Saturday, February 04, 2006

Today I took a taxi with a 23-year-old who looked 16. I noticed he had a small star-shaped pin of Lenin as a young boy pinned to his air freshener.

“Is that Lenin?” I asked, surprised. I very rarely see Lenin displayed, as much as some remain nostalgic for Soviet times.

“Yes. Would you like me to give it to you as a gift?”

“No thanks. I’m just surprised to see him.”

“One day I was an Octoberist. I found it among my things and thought it was nice to look at.”

A few hours later I met an inspiring middle-aged woman who left her job as a physics teacher in 2000 to begin selling at the market. With two children headed for college, she didn’t feel she could meet the expenses on her teacher’s salary.

First she worked as a saleswomen, then opened her own container, where she sells clothing she has shown here in Bishkek. The change from the warm classroom to hours in a freezing iron container hit her hard and she lost all but four teeth – she says to the cold.

Her container is well taken care of and her goods – mostly bathrobes and women’s blouses, are well presented. I told her I liked her container.

“I love my products,” she said. She patted one white, fuzzy robe as she showed it to me. “This is called snegurhichka,” she said, naming it after the pretty young woman who accompanies Father Ice at the New Year.

What was especially nice was to see how she’d been able to improve her families standard of living. Within the past few months alone she’d purchased a $450 modern washing machine, and a new gas stove.


This evening I invited my friend Zhenya over to share the pot of vegetable soup I’d cooked up. She came over with her son Algubek and a bunch of goodies from her new store – carrot juice, yogurt, gumdrops and cookies. She loved the richness of all the vegetables in my soup, but both she and her son had trouble adapting to the lack of potatoes.

Algubek spun his spoon around in his bowl. “I’m just looking for potatoes,” he said.

She works every day at her new store, from 8 a.m. to 8 p.m. She can’t trust her salespeople to open or close the store without stealing, so it’s impossible for her to take a day off.

“I’m dying to go to the mountains, to get out into nature,” she said. “But I can’t find a way to take a day off.”

It was nice to catch up with her. I feel like I’ve been spending too much time lately either at work or with my expatriate friends. Zhenya was the first friend I made upon arriving in Kyrgyzstan almost a year and a half ago and I’m very thankful for all she’s taught me about local life.
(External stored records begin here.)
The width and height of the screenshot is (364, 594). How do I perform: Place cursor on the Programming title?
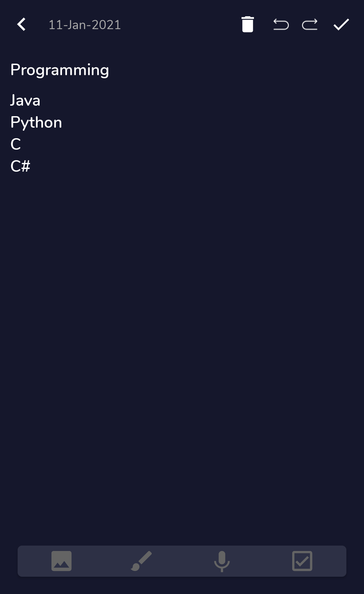coord(59,69)
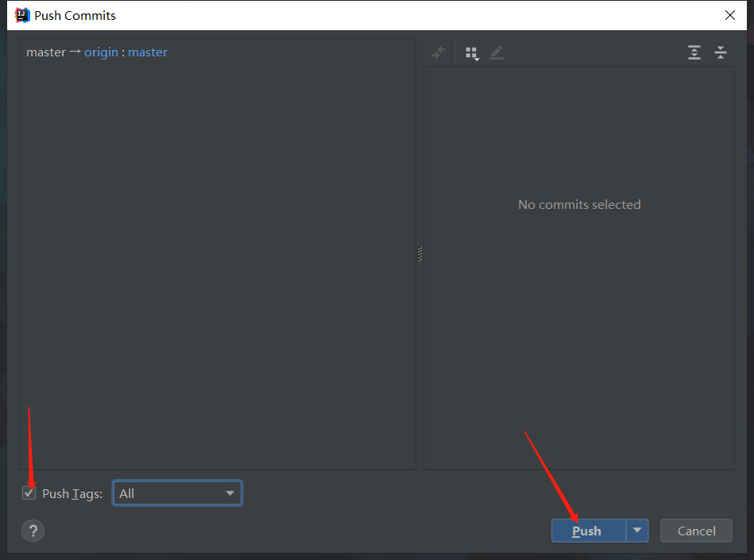Close the Push Commits dialog with X
This screenshot has height=560, width=754.
coord(730,15)
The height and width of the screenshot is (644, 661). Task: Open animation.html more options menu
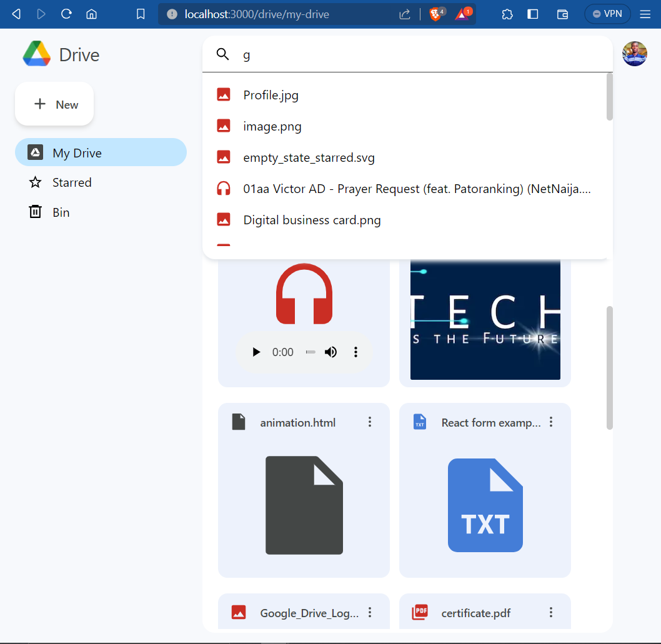(370, 422)
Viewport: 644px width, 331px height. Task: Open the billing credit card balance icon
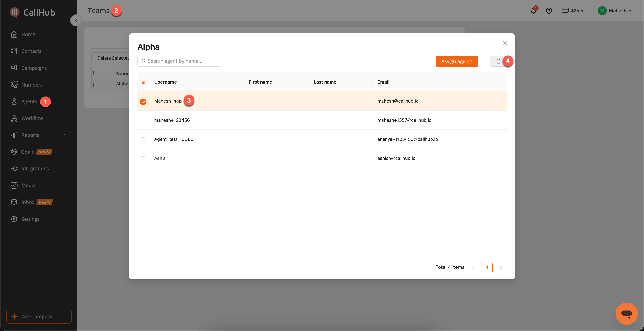[x=565, y=10]
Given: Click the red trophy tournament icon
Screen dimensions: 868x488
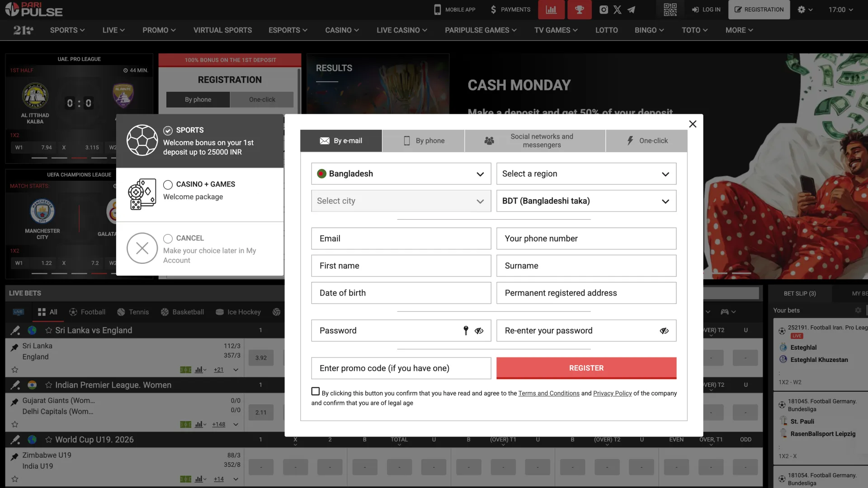Looking at the screenshot, I should (x=579, y=9).
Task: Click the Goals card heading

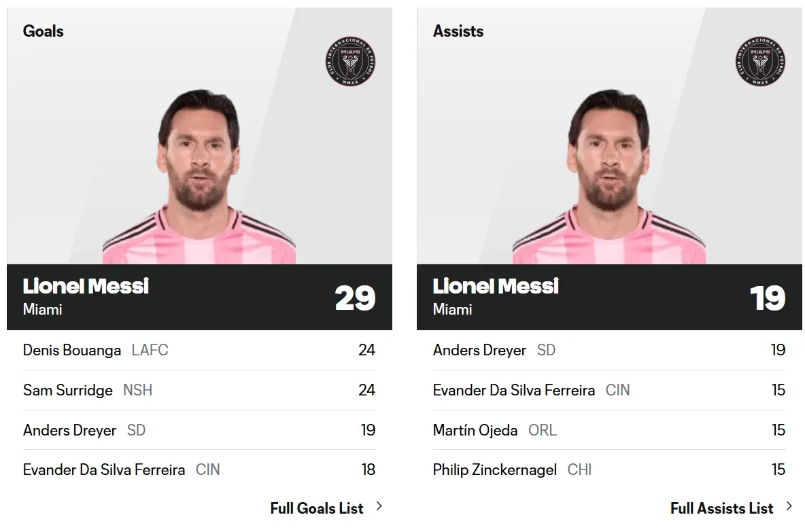Action: [x=44, y=31]
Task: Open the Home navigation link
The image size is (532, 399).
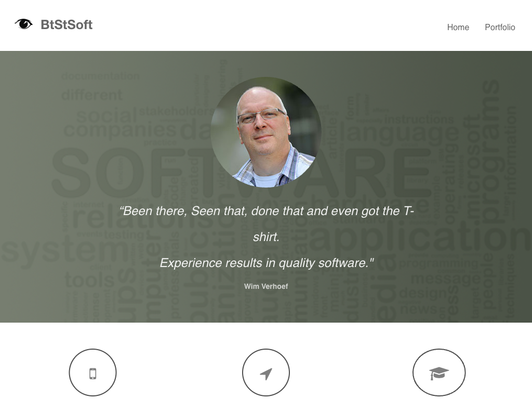Action: (x=458, y=27)
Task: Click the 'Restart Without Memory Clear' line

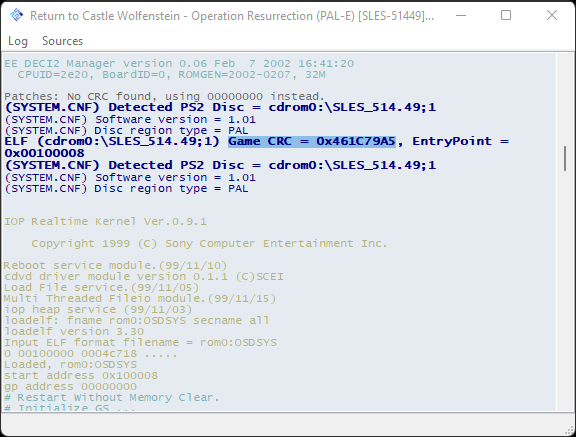Action: pos(112,397)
Tomorrow Zhenya will accompany me to my belly dancing class. That’s something that I’ve taken up in the last week, along with downhill skiing and Kibo. Belly dancing is very popular in Bishkek. At the health club that I’m currently attending (where I’m pretty much the only foreigner), they offer 20 belly dancing classes per week, and most are packed. As a tall, uncoordinated white person, I pretty much look like a fool. But luckily the people aren’t very judgmental and they allow me to make my slow progress at my own rate.


I finally visited Beta Stores for the first time since it opened in late December. This was the major Turkish supermarket and department store that was completely looted during the March 2005 revolution. Understandably, the owners lost a lot of money and it’s impressive they even rebuilt. But the new Beta stores is less exciting than the previous version. They seem to have filled less space with goods, offering a smaller selection. And the upper floors have been divided into small spaces and rented out. This makes it look more like Tsum, the former state department store, than the major department store it once was. It was sadly quiet and empty when I visited, as though the new, shiny walls held only the ghost of its former presence.